Eles também estão realizando pesquisas arqueológicas, uma vez que foi descoberta uma vila da Idade do Bronze, para a qual firmaram uma parceria com pesquisadores das Universidades de Palermo e Konstanz, na Alemanha, e estão iniciando uma colaboração com uma universidade espanhola.
Na Bona Fortuna, a riqueza natural da terra, que compreende várias nascentes cristalinas, sustenta a presença de culturas livres de produtos químicos. “Todas as fazendas vizinhas são orgânicas, e estamos longe de fontes de poluição, em um cenário paradisíaco para a agricultura moderna”, afirmou Marino. “A fazenda está localizada em um território difícil, onde a taxa de desemprego é alta, então a ideia de Steve é criar um modelo de produção de referência que possa impulsionar muitas outras atividades e apoiar a comunidade.”

Pasquale “Mimmo” Marino recebendo um prêmio no NYIOOC 2018
Até o momento, a empresa ainda está na fase inicial e está absorvendo os investimentos substanciais feitos em terras, infraestrutura e pessoal. “À medida que aumentamos nossa produção e ganhamos reconhecimento internacional por nossos azeites extravirgens de alta qualidade, acreditamos que poderemos alcançar a lucratividade nos próximos anos, a fim de honrar nosso compromisso e promessa de doar todos os lucros excedentes a instituições de caridade que compartilham nosso apoio à Sicília e seu povo, bem como nos EUA”, destacou Luczo.
“No entanto, já apoiamos diversas causas por meio da Fundação Zimbardo-Luczo, que oferece bolsas de estudo para alunos do ensino médio em Corleone e Cammarata”, disse ele. “Fornecemos tecnologia e instrumentos musicais às escolas locais, ajudamos a financiar um centro para adultos com deficiências físicas e mentais em Cammarata, promovemos festivais artísticos e culturais e patrocinamos um time de futebol local.
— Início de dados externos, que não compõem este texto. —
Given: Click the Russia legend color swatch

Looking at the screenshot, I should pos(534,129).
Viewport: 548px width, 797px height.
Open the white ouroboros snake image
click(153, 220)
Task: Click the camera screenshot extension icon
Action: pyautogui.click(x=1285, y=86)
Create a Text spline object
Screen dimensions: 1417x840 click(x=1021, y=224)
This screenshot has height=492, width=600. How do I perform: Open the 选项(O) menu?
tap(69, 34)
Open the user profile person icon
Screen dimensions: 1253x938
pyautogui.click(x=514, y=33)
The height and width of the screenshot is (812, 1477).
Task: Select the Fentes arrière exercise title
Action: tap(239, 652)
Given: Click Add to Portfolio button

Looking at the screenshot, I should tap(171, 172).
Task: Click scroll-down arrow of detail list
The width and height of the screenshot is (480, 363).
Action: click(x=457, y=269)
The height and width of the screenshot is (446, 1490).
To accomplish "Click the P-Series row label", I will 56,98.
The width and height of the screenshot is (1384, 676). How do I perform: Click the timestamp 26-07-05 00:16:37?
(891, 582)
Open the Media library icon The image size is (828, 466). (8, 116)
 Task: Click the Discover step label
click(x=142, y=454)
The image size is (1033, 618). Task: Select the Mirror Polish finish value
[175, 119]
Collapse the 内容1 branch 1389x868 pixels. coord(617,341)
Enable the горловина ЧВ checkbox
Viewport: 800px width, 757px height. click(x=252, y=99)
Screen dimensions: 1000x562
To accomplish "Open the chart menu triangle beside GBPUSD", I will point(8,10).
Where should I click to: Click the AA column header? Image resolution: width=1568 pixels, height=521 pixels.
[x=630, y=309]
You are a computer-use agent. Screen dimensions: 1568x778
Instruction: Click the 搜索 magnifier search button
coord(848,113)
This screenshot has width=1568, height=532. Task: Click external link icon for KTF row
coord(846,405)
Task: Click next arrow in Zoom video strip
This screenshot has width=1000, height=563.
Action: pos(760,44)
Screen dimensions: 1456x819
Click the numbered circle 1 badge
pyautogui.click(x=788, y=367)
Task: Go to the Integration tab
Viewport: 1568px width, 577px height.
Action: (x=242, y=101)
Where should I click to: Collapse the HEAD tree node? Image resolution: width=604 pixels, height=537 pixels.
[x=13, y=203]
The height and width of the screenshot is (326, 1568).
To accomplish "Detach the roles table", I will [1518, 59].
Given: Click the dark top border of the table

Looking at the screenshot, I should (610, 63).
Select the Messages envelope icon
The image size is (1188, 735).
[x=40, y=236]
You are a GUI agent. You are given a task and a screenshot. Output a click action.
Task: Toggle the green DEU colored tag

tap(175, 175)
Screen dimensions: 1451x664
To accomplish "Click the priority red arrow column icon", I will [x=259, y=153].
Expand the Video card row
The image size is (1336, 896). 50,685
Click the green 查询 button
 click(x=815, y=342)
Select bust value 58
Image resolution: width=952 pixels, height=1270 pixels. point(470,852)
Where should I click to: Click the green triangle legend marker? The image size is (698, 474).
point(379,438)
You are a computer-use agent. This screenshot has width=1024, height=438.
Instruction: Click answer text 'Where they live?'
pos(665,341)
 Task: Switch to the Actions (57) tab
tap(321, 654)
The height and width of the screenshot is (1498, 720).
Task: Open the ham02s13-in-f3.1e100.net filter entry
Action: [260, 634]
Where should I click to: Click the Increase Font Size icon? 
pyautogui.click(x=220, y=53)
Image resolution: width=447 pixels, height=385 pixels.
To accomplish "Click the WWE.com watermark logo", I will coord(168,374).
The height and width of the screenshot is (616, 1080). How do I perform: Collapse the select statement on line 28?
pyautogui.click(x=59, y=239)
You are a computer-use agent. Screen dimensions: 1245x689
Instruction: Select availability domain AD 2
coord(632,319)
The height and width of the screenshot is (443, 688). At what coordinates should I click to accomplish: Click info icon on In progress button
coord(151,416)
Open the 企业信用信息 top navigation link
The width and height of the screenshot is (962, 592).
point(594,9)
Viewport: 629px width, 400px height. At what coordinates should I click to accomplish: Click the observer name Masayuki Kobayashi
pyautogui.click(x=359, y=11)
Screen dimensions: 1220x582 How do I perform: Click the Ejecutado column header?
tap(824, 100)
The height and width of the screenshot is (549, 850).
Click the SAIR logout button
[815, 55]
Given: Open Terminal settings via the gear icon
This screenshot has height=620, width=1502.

Nos EUA, apoiamos a No Kid Hungry.”
No centro de sua missão está o bem-estar do território por meio da criação de empregos. “Tem sido uma jornada incrível”, revelou Luczo. “É realmente impressionante ver o amor que os trabalhadores têm pelo que fazem. Ter um emprego estável traz um elemento tão importante para a vida de uma pessoa. Os trabalhadores têm orgulho de trabalhar a terra. E, o mais importante, o que estamos produzindo para o mundo é importante e único.”
“Acredito que a melhor oportunidade de crescimento econômico da Sicília está relacionada ao turismo e à agricultura orgânica”, concluiu Luczo. “Estamos tentando traçar um roteiro para construir um negócio sustentável com esses elementos. A Sicília é um lugar mágico com um modo de vida que deve ser valorizado.”